• _Exercise requirements_: Continue the forum answer about matching each balance to the transaction closest in time, picking up after the last line of its simplified query.

I think your inner query needs a join condition. (That is not actually in your question)
Your ORDER BY clause in the inner query could be ABS(TIMESTAMP - DB0.BAL.TIME). That should give you the smallest difference between the 2.
Does that help ?
Based on the follwing Sql Fiddle http://sqlfiddle.com/#!3/7a900/15 I came up with ...
SELECT
bal.uid,
bal.userId,
bal.balance,
bal.time,
trn.timestamp,
trn.description,
datediff(ms, bal.time, trn.timestamp)
FROM
money_balances bal
JOIN money_transaction trn on
trn.userid = bal.userid and
trn.uid =
(
select top 1 uid
from money_transaction trn2
where trn2.userid = trn.userid
order by abs(datediff(ms, bal.time, trn2.timestamp))
)
WHERE
bal.time IS NOT NULL
ORDER BY
bal.time DESC
I cannot vouch for its performance because I know nothing of your data, but I believe it works.
I have simplified my answer - I believe what you need is
SELECT
bal.uid as baluid,
(
select top 1 uid
from money_transaction trn2
where trn2.userid = bal.userid
order by abs(datediff(ms, bal.time, trn2.timestamp))

[Items from a data source]
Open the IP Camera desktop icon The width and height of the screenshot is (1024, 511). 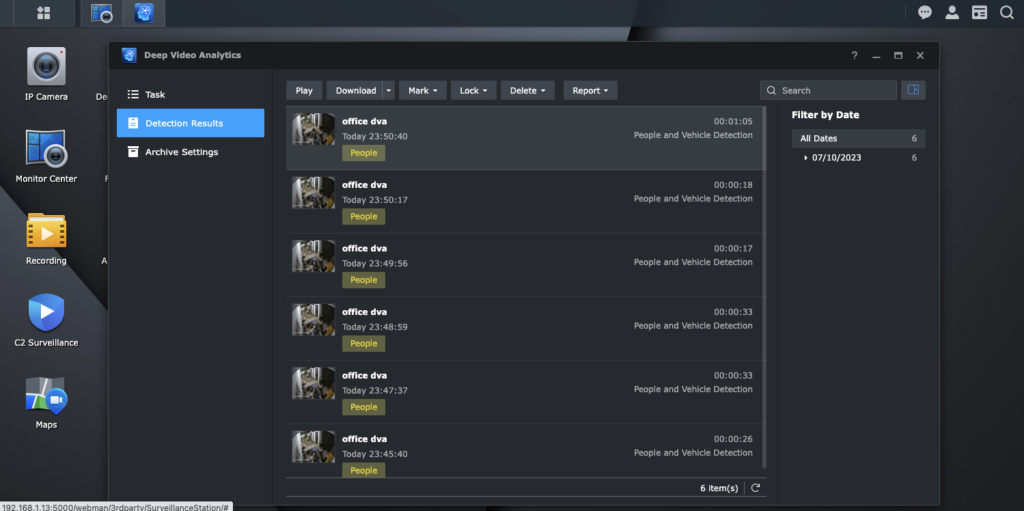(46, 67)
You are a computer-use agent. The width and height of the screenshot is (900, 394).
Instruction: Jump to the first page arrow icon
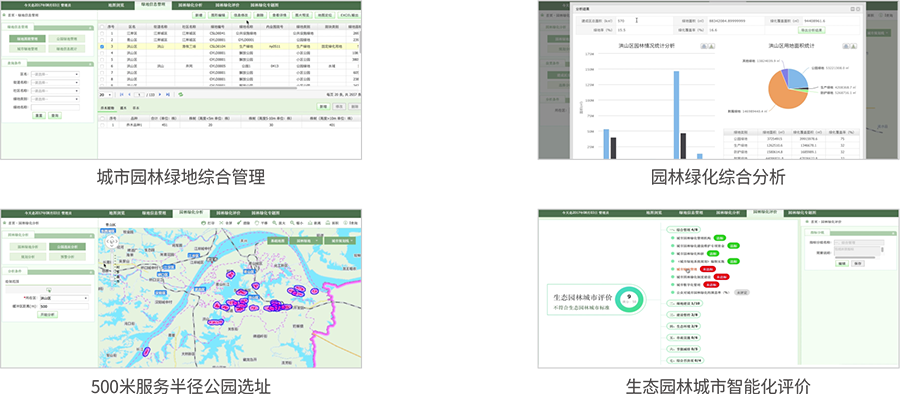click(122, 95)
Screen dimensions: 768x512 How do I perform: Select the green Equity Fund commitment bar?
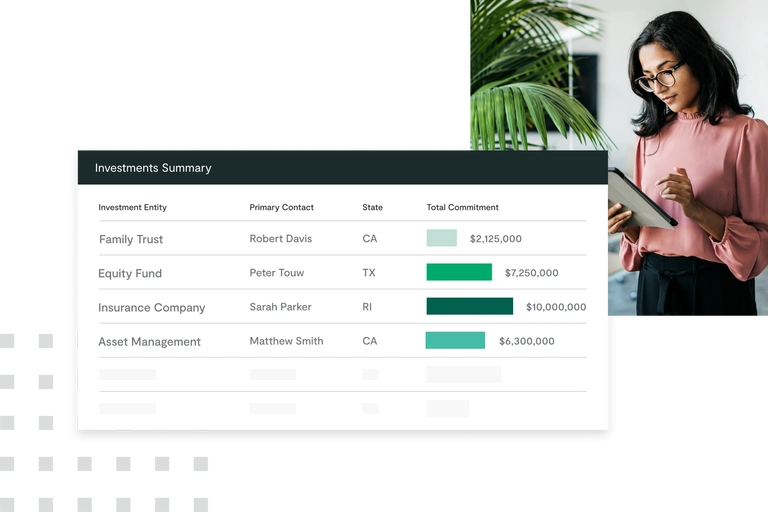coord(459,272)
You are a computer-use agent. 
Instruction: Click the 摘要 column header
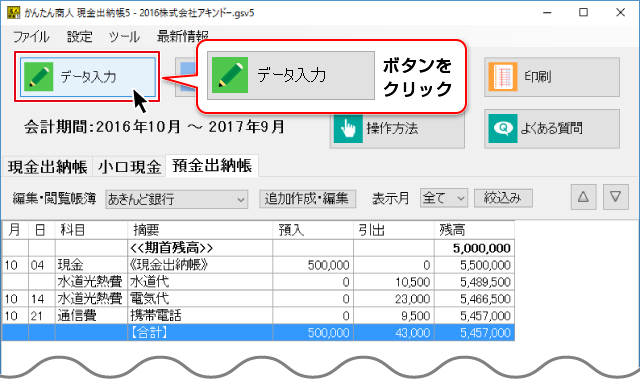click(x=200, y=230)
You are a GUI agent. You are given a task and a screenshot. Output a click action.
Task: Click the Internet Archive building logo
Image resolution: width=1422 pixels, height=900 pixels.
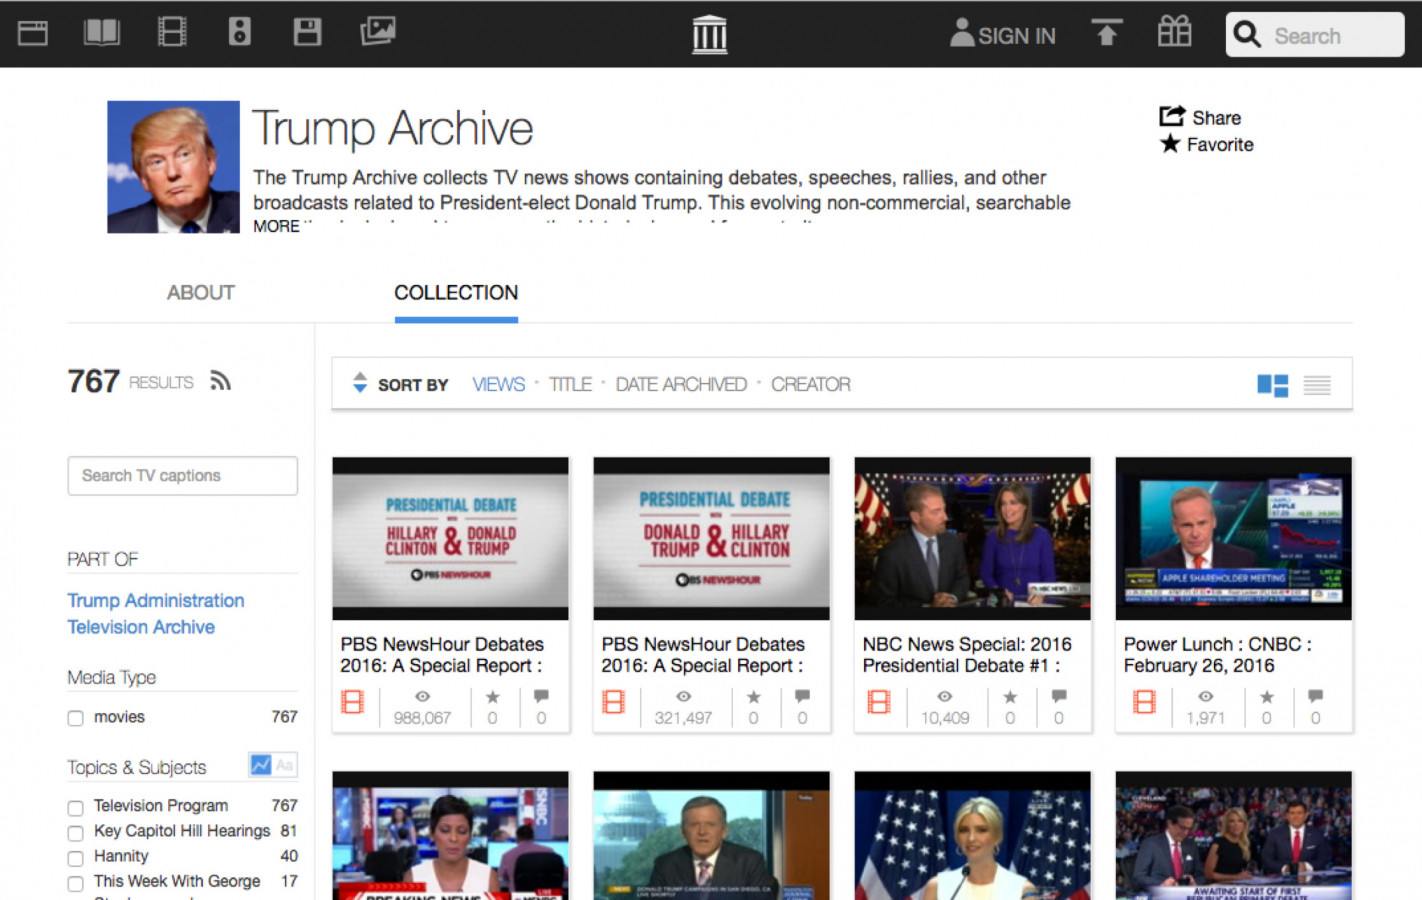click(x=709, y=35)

• _Result of the task_:
) as tranuid
FROM
money_balances bal
and from that you can derive all the datasets you need.
for example :
with matched_credits as
(
SELECT
bal.uid as baluid,
(
select top 1 uid
from money_transaction trn2
where trn2.userid = bal.userid
order by abs(datediff(ms, bal.time, trn2.timestamp))
) as tranuid
FROM
money_balances bal
)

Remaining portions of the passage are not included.